Felsefe ve eleştirinin olmadığı yerde hoşgörü olmaz. Sağlam şahsiyetler de yetişmez. Anne, baba, abi yanlış ta yapsa susulur, herşeyi anneler, babalar, hocalar, şeyhler bilir. Hangi fikir lazımsa onu ancak devlet getirir. Devlet bizim bilmediğimizi bilir. Ayrıca bizim bilmemiz de gerekmez! Devlet adamları layü'seldir, eleştirilmez. Baba oğlunu kendine benzetir, anne kızını, devlet milleti... Farklılığı sevmeyiz. Çünkü alışkanlıklarımız imkan vermez buna. Nasrettin Hoca'nın yaptığı gibi ot bulamazsak eşeğe yeşil camlı gözlük takıp samanı ot diye yedirmenin hinliğiyle övünürüz... Eşeğe dahi kendi tercihimizi dayatırız. Başkasına seçim hakkı tanımayan bir zihniyet!

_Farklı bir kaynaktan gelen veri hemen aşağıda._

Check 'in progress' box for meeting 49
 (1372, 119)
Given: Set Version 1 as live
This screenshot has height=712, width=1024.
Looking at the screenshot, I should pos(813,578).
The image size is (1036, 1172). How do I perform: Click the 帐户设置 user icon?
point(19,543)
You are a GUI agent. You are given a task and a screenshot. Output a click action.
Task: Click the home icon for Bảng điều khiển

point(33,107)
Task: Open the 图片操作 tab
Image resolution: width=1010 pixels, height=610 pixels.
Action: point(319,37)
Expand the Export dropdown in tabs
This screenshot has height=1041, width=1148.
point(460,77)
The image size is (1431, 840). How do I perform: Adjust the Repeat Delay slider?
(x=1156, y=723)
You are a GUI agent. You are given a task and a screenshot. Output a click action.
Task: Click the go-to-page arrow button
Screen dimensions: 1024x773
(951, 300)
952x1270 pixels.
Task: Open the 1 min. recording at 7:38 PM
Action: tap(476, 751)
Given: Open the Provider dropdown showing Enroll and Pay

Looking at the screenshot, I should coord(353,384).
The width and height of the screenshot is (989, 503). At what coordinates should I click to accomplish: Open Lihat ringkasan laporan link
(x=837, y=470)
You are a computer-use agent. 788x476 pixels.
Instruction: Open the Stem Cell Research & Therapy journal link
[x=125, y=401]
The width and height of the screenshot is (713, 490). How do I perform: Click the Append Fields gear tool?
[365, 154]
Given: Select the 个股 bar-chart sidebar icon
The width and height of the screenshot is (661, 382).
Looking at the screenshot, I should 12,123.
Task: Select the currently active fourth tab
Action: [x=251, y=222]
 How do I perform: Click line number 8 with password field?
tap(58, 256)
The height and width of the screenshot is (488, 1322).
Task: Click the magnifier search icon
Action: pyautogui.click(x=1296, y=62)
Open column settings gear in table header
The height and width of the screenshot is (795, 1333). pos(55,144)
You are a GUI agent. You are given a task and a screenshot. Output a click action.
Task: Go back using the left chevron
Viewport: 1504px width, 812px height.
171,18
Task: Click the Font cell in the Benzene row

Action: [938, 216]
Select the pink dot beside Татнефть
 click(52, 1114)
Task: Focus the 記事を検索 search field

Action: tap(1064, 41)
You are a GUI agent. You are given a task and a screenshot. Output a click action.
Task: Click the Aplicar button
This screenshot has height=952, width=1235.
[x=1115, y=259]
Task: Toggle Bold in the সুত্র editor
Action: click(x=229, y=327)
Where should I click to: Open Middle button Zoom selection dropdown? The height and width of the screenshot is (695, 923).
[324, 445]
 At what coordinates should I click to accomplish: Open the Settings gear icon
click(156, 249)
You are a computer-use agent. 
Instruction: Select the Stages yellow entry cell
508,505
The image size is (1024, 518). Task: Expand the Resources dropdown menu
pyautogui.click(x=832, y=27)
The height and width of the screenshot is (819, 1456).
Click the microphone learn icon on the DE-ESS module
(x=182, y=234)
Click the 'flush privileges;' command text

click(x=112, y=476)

Birbirinin benzeridir devlet ve millet. Sorunsuz ve sorumsuz yaşayıp giderler. Farklı fikirler doğmadan boğulmak istenir.
Doğu doğmadan ölen fikirler mezarlığıdır. Batı ise farklı fikirlerin çiçek açtığı bir bahçe! Doğu çöl, Batı ırmaktır. Çöl içseldir; şiir söyler. Irmak dışsaldır; şarkı söyler... Doğu kıssacıdır Batı romancı. Biri eskiyi gösterip ibret al der öbürü bugünü anlatıp itiraf et der. İbret başkası üzerinden düşünmek, itiraf kendi kendiyle yüzleşmektir. Doğu kendi kendisiyle yüzleşmekten acizdir. Çünkü felsefe yok! Eleştiri yok!Tahammül yok!